Dryopteris cinnamomea

Scientific classification
- Kingdom: Plantae
- Clade: Tracheophytes
- Division: Polypodiophyta
- Class: Polypodiopsida
- Order: Polypodiales
- Suborder: Polypodiineae
- Family: Dryopteridaceae
- Genus: Dryopteris
- Species: D. cinnamomea
- Binomial name: Dryopteris cinnamomea (Cav.) C.Chr.

= Dryopteris cinnamomea =

- Genus: Dryopteris
- Species: cinnamomea
- Authority: (Cav.) C.Chr.

Species of plant

Dryopteris cinnamomea is a fern species belonging to the family Dryopteridaceae, native primarily to Mexico and the southern United States, particularly Texas and Arizona.

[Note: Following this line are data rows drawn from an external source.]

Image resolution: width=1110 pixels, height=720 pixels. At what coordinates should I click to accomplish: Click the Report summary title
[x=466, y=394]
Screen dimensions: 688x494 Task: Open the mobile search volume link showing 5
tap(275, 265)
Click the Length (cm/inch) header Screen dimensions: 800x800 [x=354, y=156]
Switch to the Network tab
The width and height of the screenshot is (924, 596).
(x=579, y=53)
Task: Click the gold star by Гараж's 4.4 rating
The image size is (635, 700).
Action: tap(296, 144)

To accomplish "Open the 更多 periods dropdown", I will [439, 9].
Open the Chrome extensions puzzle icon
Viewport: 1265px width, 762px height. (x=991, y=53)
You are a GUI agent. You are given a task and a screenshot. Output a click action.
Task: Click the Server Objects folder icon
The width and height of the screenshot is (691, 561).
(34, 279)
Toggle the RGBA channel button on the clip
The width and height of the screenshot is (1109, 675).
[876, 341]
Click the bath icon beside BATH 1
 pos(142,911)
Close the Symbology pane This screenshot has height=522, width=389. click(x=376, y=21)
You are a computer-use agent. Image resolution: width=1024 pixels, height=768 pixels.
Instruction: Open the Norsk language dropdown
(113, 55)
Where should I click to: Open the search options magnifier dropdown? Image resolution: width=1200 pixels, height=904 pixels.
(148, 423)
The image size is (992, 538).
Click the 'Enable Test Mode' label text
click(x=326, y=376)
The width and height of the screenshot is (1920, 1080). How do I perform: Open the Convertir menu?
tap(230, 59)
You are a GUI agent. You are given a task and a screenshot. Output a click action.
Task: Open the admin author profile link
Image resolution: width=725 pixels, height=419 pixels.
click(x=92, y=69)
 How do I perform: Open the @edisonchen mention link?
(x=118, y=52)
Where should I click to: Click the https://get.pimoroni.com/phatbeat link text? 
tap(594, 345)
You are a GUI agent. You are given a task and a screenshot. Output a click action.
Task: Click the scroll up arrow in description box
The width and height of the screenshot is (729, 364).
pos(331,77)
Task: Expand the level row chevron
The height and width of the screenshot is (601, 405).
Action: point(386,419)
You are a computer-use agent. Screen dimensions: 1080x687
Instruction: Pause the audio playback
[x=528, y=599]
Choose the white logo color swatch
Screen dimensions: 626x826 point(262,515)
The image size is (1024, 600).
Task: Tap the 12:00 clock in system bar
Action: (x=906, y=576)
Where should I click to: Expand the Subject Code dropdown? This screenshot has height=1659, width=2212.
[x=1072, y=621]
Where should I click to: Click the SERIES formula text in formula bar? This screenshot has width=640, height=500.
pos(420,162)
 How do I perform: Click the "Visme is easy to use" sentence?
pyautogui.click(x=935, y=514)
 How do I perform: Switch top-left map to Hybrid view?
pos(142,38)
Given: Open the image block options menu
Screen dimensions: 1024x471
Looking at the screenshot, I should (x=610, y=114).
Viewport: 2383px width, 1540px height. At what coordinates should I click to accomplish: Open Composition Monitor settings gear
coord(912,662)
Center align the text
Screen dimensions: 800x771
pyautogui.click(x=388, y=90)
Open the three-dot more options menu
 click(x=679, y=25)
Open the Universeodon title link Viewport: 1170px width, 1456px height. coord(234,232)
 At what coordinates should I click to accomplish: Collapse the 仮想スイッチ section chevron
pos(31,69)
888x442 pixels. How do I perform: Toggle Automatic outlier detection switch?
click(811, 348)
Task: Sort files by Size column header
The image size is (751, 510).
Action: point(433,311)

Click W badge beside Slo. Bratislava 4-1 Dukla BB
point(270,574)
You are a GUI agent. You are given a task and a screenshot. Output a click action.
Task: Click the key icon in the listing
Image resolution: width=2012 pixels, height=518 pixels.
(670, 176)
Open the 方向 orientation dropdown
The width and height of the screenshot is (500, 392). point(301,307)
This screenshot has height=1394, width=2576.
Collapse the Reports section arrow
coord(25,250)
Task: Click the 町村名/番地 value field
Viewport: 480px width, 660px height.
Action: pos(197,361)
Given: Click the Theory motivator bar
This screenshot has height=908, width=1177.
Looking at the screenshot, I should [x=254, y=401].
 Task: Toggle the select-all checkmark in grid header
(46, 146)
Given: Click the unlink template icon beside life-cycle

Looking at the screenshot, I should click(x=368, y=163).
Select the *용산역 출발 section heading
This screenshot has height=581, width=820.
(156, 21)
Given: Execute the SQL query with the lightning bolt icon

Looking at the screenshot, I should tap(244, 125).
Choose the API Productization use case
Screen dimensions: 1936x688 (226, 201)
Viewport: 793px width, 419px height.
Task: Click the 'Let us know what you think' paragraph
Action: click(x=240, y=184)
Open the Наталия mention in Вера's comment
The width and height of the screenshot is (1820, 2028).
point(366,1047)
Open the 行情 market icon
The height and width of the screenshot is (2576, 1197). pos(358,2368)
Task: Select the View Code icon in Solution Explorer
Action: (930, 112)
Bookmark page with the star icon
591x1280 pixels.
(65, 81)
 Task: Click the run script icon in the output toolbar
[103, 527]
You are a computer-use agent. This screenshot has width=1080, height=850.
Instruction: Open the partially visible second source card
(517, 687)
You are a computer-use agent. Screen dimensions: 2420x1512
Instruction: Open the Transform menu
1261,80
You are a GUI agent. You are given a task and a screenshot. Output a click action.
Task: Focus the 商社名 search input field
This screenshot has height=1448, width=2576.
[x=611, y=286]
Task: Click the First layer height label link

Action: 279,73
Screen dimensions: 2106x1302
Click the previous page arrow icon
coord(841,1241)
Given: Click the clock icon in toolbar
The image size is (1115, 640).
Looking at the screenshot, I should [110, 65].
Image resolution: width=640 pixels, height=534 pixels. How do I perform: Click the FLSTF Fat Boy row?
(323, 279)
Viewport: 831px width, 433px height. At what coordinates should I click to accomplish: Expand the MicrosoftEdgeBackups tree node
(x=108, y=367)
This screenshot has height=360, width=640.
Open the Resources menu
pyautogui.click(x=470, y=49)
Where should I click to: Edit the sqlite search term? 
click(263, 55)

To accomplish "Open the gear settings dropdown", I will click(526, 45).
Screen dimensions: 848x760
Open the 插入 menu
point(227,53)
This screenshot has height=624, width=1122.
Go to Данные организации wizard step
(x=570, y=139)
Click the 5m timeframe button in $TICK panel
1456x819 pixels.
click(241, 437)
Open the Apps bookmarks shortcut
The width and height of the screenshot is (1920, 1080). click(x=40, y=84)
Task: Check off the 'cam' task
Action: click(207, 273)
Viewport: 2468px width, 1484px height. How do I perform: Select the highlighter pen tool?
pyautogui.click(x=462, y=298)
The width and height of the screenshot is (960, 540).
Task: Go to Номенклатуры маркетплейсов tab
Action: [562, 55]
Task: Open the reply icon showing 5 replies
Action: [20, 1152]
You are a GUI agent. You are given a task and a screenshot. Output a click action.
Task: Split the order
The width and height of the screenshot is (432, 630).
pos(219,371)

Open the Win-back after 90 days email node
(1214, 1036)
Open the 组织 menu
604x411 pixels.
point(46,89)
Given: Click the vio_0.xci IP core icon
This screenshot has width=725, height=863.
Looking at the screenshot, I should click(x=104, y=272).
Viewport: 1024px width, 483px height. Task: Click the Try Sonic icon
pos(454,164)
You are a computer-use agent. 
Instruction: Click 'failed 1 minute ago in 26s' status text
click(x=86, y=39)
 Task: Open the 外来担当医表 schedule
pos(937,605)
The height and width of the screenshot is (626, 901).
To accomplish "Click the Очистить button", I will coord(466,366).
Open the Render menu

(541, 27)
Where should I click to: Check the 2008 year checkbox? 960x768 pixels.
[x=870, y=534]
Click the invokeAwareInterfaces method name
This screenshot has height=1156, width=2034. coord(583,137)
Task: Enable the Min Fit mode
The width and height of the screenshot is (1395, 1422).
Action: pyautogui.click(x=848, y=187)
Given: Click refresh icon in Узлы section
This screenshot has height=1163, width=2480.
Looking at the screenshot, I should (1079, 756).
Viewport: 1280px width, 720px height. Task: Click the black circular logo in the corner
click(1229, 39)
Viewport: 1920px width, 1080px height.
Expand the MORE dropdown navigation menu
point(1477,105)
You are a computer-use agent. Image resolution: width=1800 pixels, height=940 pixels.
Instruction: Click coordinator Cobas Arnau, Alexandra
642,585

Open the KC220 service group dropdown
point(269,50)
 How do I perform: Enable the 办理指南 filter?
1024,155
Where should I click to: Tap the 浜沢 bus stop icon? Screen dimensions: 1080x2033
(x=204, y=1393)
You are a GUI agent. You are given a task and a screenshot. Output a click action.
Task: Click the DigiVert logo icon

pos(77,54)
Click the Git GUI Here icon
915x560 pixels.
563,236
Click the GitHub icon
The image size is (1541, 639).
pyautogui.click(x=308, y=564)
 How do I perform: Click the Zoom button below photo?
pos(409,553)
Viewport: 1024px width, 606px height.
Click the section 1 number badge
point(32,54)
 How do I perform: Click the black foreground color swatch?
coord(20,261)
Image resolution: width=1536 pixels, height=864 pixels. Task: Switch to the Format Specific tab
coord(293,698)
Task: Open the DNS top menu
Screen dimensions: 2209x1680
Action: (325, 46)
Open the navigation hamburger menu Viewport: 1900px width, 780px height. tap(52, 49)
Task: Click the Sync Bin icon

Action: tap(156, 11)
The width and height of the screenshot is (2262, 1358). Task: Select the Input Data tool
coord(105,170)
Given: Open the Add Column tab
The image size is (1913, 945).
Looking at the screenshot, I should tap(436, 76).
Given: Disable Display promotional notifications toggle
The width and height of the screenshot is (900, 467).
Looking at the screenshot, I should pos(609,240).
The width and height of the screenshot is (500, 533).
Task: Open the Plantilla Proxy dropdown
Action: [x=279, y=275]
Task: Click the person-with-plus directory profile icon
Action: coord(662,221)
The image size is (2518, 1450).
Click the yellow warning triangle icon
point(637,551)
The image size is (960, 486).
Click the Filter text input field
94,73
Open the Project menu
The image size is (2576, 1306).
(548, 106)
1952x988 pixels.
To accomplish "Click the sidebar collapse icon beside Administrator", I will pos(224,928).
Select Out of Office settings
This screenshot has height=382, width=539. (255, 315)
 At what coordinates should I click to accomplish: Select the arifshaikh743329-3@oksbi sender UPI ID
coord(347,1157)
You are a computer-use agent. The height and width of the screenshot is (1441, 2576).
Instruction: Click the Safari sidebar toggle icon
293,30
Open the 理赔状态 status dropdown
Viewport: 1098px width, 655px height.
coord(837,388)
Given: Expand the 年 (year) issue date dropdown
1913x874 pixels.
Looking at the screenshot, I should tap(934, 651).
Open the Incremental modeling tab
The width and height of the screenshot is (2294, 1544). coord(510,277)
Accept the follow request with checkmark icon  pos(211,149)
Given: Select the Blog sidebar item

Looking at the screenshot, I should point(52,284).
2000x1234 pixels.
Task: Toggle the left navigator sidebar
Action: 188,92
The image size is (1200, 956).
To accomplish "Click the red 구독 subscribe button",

It is part of the Dryopteris patula complex, a taxonomically challenging group of closely related species characterized by morphological variation in frond architecture and scale features. Morphometric analyses have confirmed D. cinnamomea as a distinct and valid species within this complex, distinguishable by a combination of traits such as basal pinna length, stipe scale morphology, and frond dimensions.

==Description==
The species is characterized by a short-creeping rhizome covered with light to dark brown scales, a diagnostic feature distinguishing it from other members of the D. patula complex. Its fronds are erect to arching, typically bipinnate to tripinnate, and range from 30 to 70 cm in length. The stipe (leaf stalk) bears thin, lanceolate scales that are cinnamon-colored—an attribute that inspired the species epithet cinnamomea.